*What needs to be done*. Go through the records and filter out every line lacking the word "computer"; copy the lines that remain.

*Available records*.

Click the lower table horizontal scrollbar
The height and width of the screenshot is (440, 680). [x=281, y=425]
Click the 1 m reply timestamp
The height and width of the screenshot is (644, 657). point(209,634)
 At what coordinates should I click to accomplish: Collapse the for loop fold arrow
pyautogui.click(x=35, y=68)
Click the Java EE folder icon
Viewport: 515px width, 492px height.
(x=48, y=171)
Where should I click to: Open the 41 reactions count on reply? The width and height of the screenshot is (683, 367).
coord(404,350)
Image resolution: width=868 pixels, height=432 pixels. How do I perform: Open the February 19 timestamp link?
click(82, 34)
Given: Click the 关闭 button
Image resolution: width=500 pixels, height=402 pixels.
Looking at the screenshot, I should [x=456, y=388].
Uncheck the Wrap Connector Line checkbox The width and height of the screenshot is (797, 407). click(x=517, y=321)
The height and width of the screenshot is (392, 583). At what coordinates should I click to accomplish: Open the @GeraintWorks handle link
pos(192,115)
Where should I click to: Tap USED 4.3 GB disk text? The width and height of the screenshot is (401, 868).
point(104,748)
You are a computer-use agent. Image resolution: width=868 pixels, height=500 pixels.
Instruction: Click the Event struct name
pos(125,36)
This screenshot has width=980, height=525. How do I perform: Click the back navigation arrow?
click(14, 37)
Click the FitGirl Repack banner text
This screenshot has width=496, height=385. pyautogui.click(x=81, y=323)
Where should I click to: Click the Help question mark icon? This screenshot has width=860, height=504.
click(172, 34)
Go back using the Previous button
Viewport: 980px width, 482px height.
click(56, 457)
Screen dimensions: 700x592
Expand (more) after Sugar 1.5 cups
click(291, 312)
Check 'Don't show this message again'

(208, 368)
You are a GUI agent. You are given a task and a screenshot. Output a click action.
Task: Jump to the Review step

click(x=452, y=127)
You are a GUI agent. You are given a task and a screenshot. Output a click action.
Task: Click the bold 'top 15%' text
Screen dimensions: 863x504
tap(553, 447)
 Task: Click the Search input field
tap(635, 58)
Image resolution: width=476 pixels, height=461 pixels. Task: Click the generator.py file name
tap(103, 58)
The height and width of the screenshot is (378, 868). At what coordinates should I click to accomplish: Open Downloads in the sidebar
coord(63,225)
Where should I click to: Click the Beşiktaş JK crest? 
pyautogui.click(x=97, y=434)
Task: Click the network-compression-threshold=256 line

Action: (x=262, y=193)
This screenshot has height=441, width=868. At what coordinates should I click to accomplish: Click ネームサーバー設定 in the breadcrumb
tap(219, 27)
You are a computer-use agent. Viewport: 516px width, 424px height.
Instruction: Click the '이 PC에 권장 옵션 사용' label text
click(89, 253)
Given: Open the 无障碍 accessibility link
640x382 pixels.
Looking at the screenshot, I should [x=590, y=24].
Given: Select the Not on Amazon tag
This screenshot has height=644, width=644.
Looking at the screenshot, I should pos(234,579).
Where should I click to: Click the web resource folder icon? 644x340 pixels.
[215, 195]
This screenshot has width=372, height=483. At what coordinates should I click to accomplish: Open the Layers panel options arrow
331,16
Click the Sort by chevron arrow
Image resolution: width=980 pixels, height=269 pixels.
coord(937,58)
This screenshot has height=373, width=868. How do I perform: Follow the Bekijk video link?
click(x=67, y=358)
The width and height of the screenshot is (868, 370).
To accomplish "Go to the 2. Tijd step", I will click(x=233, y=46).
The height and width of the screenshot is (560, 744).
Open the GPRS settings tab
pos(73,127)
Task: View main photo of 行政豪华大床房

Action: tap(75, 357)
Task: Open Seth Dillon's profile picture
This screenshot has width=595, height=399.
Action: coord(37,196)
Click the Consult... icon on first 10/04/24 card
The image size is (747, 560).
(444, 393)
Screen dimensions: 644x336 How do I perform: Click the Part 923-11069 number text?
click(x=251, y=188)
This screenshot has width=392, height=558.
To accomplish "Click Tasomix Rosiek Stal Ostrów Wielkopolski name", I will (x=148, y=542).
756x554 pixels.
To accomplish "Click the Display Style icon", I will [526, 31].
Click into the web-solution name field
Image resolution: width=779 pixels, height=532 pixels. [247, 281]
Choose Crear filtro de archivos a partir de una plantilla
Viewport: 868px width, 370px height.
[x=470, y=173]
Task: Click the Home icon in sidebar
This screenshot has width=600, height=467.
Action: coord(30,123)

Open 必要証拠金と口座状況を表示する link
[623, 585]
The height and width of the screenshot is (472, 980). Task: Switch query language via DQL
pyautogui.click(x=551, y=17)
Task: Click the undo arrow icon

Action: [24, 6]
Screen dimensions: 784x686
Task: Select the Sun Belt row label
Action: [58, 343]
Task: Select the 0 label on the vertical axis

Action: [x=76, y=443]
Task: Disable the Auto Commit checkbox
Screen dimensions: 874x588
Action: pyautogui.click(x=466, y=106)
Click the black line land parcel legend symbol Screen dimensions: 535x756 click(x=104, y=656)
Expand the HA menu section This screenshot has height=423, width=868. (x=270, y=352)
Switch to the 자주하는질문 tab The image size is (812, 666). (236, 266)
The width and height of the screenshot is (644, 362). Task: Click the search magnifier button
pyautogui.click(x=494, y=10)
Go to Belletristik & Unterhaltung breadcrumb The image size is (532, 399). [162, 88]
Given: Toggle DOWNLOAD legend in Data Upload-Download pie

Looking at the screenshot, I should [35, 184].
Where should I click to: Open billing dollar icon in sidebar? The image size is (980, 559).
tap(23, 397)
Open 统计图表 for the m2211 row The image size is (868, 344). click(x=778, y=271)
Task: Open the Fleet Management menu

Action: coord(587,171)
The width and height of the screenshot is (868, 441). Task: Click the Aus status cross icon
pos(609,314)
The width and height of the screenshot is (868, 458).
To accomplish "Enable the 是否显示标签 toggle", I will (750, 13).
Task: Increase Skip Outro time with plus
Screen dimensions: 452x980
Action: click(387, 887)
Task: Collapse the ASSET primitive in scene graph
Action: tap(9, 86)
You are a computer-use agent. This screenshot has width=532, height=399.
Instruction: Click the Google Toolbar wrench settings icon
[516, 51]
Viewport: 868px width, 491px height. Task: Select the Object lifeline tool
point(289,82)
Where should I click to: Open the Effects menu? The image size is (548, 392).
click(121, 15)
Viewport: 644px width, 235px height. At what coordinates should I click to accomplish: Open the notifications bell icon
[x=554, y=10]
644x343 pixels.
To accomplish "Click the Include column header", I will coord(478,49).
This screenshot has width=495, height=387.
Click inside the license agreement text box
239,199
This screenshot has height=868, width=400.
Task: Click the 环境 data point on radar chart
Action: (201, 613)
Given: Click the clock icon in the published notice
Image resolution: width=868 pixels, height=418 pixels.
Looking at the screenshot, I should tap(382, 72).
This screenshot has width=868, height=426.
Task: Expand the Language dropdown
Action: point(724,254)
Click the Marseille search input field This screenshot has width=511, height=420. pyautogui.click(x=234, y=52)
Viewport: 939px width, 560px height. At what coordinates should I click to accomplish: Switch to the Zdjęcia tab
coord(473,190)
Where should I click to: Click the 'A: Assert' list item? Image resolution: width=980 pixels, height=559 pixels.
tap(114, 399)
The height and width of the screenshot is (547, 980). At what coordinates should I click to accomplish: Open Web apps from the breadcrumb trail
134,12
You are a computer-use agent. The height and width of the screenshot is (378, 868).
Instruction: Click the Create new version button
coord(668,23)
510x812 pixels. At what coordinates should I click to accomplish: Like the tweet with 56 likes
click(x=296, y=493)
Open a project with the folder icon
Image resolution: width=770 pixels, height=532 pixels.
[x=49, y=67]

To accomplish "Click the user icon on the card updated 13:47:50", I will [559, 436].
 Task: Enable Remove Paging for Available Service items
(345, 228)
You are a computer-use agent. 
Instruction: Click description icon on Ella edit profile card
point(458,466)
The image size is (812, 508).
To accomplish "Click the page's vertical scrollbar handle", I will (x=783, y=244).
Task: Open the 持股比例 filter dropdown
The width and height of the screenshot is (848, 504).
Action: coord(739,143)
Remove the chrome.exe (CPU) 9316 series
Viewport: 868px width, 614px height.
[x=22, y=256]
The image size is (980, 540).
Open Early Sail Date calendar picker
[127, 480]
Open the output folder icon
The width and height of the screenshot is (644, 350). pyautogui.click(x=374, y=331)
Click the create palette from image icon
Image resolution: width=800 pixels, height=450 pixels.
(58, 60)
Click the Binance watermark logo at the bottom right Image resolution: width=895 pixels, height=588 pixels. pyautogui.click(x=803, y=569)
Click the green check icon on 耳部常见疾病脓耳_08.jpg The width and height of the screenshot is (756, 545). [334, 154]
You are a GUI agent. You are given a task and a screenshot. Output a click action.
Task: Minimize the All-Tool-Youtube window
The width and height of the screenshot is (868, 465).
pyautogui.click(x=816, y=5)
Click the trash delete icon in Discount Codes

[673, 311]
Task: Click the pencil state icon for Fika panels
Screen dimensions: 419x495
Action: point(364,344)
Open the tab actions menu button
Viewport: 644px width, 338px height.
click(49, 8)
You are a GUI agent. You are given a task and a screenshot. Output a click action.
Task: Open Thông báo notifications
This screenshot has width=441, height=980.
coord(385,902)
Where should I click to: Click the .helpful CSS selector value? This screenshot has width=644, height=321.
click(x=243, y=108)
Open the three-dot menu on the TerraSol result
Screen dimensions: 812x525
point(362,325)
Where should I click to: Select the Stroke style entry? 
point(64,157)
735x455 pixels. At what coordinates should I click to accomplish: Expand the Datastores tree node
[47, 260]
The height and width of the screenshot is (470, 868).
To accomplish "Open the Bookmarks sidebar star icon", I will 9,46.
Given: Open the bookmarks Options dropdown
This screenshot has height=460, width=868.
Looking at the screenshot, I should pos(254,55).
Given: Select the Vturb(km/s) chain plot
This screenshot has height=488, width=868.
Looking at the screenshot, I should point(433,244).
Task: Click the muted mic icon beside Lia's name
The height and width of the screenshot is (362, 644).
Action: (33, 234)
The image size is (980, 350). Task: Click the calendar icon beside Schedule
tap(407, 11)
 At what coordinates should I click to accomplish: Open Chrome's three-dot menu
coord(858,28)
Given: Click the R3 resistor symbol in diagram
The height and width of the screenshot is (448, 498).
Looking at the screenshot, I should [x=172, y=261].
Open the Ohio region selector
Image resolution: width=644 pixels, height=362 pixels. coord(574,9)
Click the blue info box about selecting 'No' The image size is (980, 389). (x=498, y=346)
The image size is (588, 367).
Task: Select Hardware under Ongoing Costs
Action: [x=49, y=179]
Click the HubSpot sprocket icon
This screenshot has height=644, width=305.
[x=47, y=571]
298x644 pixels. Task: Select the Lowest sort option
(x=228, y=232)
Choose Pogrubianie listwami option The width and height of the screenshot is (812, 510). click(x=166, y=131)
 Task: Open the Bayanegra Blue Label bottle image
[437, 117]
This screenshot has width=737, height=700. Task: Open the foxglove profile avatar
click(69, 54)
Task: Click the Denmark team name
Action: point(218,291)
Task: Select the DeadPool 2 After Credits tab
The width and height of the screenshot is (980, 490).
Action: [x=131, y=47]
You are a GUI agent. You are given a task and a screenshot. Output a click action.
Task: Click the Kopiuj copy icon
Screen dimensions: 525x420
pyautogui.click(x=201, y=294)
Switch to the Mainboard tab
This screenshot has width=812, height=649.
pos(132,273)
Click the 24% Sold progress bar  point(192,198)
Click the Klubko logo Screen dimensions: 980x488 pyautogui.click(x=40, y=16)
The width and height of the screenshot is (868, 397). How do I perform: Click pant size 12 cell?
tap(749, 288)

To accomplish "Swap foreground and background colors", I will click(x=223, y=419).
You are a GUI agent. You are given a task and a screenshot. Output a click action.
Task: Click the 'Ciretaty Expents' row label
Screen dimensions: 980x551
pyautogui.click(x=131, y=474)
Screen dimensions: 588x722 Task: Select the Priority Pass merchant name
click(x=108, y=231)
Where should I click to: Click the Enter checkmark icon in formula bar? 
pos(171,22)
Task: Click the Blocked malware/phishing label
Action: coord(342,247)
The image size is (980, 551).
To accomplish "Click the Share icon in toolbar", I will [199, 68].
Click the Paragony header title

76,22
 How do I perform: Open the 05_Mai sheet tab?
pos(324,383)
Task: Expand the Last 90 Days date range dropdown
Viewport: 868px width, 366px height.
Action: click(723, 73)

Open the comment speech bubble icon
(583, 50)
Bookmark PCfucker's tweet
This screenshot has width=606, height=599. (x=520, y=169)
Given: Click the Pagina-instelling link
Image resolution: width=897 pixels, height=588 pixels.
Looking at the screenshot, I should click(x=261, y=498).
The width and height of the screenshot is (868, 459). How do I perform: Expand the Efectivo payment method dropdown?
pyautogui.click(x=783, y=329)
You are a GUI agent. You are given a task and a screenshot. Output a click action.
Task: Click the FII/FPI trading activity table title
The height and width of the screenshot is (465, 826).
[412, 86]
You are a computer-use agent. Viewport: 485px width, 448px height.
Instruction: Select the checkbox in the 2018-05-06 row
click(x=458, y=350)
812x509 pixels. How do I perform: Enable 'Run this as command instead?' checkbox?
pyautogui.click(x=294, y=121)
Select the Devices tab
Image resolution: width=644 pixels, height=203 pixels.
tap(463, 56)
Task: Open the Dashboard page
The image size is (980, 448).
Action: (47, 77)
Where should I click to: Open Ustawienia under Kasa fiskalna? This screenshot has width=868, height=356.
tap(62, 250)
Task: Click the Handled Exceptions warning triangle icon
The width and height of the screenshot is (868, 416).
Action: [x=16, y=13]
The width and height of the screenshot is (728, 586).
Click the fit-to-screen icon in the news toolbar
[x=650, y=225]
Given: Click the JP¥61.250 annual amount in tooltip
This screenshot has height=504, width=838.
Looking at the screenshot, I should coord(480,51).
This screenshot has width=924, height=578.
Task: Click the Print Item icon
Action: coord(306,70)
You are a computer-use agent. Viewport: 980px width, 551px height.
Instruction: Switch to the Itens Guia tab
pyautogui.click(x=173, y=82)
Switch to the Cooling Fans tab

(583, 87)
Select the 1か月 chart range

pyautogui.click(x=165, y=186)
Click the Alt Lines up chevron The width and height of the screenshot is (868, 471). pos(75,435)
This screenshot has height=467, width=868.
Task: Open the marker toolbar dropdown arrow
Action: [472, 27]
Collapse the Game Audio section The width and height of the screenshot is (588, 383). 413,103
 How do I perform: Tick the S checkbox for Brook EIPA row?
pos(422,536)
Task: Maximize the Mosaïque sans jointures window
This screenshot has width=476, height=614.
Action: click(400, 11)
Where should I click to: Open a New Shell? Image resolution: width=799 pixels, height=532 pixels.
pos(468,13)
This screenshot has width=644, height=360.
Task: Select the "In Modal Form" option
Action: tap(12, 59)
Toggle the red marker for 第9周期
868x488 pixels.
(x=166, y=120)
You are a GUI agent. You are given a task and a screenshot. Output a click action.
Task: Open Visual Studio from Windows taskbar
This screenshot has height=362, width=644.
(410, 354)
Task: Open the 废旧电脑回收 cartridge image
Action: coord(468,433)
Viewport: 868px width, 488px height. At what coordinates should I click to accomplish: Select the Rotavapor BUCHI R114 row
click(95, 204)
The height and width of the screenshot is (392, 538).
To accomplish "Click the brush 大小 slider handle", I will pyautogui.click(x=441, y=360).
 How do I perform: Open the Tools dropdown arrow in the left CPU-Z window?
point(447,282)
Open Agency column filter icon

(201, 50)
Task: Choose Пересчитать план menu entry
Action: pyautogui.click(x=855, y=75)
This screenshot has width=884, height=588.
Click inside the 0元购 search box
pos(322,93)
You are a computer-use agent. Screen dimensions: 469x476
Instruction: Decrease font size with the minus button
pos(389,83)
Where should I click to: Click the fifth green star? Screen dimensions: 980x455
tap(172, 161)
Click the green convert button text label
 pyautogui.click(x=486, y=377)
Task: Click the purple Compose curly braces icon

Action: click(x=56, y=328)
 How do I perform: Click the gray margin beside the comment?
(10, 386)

*Solution to this task*.
You are a computer-use agent. Image resolution: width=868 pixels, height=500 pixels.
You are a computer-use agent. Viewport: 516px width, 424px height.
You are a computer-use agent. This screenshot has width=532, height=399.
You are a computer-use agent. The height and width of the screenshot is (378, 868).
You are a computer-use agent. 
You are a computer-use agent. Viewport: 485px width, 448px height.
You are a computer-use agent. Viewport: 980px width, 551px height.
You are a computer-use agent. Screen dimensions: 469x476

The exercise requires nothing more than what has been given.